Cardiopulmonary Exercise Testing
Exercise tests were conducted on an electronically braked cycle ergometer (Lode Corival, Lode BV Medical Technology, Groningen, Netherlands) using a computerized CPET system (Vmax EncoreTM 29C). Incremental CPETs consisted of a baseline rest period of ≥6-min, followed by 10 W/min increases in power output to symptom-limitation. Constant-load CPETs consisted of a baseline rest period of ≥6-min, followed by 1-min of unloaded pedaling and then a step increase in power output to 75% PPO maintained to symptom-limitation. Cardiac, metabolic, gas exchange, and breathing pattern parameters were collected breath-by-breath and analyzed as previously described (Abdallah et al., 2017). Inspiratory capacity maneuvers were performed at rest, every 2-min during CPET, and at end-exercise (Guenette et al., 2013). Measurements of PPO, peak oxygen uptake and peak heart rate were referenced to the predicted normal values of Jones et al. (1985).
Published methods were used to analyze breath-by-breath measures of EMGdi,rms and of esophageal (Pes), gastric (Pga) and transdiaphragmatic pressure (Pdi = Pga-Pes) recorded from a gastro-esophageal electrode-balloon catheter (Guangzhou Yinghui Medical Equipment Ltd., Guangzhou, China) (Jensen et al., 2011; Mendonca et al., 2014; Abdallah et al., 2017). Maximum voluntary EMGdi,rms was identified as the largest of all EMGdi,rms values obtained from IC maneuvers performed either at rest or during exercise. Tidal swings in Pes (Pes,tidal), Pga (Pga,tidal), and Pdi (Pdi,tidal) were calculated as the difference between peak tidal inspiratory and peak tidal expiratory Pes, Pga, and Pdi, respectively. The quotient of Pdi,tidal to EMGdi,rms was used as an index of diaphragmatic neuromuscular efficiency (Abdallah et al., 2017).

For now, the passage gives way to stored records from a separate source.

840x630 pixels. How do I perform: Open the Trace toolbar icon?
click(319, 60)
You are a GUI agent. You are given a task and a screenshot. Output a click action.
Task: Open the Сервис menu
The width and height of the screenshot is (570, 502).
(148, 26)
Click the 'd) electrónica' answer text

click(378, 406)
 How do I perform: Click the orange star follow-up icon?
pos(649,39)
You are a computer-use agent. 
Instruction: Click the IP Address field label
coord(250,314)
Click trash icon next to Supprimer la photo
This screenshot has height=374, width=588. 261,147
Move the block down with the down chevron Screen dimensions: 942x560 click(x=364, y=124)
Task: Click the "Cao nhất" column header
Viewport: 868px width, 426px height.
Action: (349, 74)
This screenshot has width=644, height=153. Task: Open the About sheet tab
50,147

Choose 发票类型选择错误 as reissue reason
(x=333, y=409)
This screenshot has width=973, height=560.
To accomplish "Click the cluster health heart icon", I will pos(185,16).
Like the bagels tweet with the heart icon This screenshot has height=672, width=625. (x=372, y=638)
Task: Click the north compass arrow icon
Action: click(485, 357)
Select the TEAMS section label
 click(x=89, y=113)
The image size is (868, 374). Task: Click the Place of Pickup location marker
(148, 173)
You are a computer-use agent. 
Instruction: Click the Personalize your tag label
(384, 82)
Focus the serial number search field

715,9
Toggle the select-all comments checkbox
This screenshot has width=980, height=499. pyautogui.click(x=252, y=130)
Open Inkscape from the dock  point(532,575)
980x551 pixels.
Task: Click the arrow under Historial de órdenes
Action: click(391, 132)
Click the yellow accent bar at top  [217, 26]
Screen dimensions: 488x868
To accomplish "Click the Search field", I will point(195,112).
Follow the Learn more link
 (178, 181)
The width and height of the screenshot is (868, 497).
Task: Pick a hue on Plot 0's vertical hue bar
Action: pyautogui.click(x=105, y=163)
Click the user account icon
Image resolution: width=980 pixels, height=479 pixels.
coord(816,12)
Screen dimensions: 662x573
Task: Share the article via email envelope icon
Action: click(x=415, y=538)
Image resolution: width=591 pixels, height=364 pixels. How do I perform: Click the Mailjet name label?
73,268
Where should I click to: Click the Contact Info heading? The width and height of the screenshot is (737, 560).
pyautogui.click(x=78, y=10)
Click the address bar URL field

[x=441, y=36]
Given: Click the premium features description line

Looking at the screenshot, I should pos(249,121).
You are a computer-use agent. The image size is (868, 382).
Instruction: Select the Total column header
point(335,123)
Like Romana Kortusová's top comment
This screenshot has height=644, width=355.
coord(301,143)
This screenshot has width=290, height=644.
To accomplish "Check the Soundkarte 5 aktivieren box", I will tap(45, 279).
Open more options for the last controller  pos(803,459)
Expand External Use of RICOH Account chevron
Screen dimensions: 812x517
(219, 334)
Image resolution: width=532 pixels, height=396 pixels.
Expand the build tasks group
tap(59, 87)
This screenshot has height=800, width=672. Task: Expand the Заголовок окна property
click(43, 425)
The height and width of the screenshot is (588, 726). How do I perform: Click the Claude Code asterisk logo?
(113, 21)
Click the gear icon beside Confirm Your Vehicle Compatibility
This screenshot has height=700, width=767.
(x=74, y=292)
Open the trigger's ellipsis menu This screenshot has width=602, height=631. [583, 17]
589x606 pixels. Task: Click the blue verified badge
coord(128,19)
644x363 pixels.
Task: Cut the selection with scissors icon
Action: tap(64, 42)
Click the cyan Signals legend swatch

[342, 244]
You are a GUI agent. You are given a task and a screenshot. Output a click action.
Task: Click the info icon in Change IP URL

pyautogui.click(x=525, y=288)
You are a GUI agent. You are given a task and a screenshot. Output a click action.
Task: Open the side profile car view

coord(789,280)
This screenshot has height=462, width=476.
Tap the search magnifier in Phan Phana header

Using Borg’s modified 0–10 category ratio scale (Borg, 1982), participants rated the intensity and unpleasantness of their breathlessness, as well as the intensity of their leg discomfort at rest, every 2-min during CPET, and at end-exercise. At end-exercise, participants were asked to identify their locus of symptom limitation (breathlessness, leg discomfort, combination of breathlessness, and leg discomfort, other); to quantify the percentage contribution of their selection to exercise cessation; and identify qualitative phrases that best described their breathlessness at end-exercise (O’Donnell et al., 2000).
Outcomes
Primary Outcomes
The primary outcome was the difference in breathlessness intensity ratings during exercise at isotime under AB vs. CTRL conditions, where isotime was defined as the highest equivalent 2-min interval of exercise completed by a given participant during each of the constant-load CPETs. The co-primary outcome was the difference in exercise endurance time (EET) under AB vs. CTRL conditions, where EET was defined as the duration of loaded pedaling during constant-load CPET.
Secondary Outcomes
Spirometry and plethysmography-derived pulmonary function test parameters; physiological and perceptual parameters measured at rest, at standardized submaximal times during constant-load CPETs, and at peak-exercise (defined as the average of the last 30-s of loaded pedaling); reasons for stopping exercise; percentage contribution of breathlessness and leg discomfort to exercise cessation; and qualitative descriptors of breathlessness at end-exercise.
Statistical Methods
Using a two-tailed paired subject formula with α = 0.05, β = 0.90 and an expected effect size of 0.80 (Faul et al., 2009), we estimated that at least 19 participants were needed to detect a minimal clinically important difference of ±1 Borg unit in breathlessness intensity ratings (Ries, 2005) at isotime and of ±101-s in EET (Puente-Maestu et al., 2009) under AB vs. CTRL conditions.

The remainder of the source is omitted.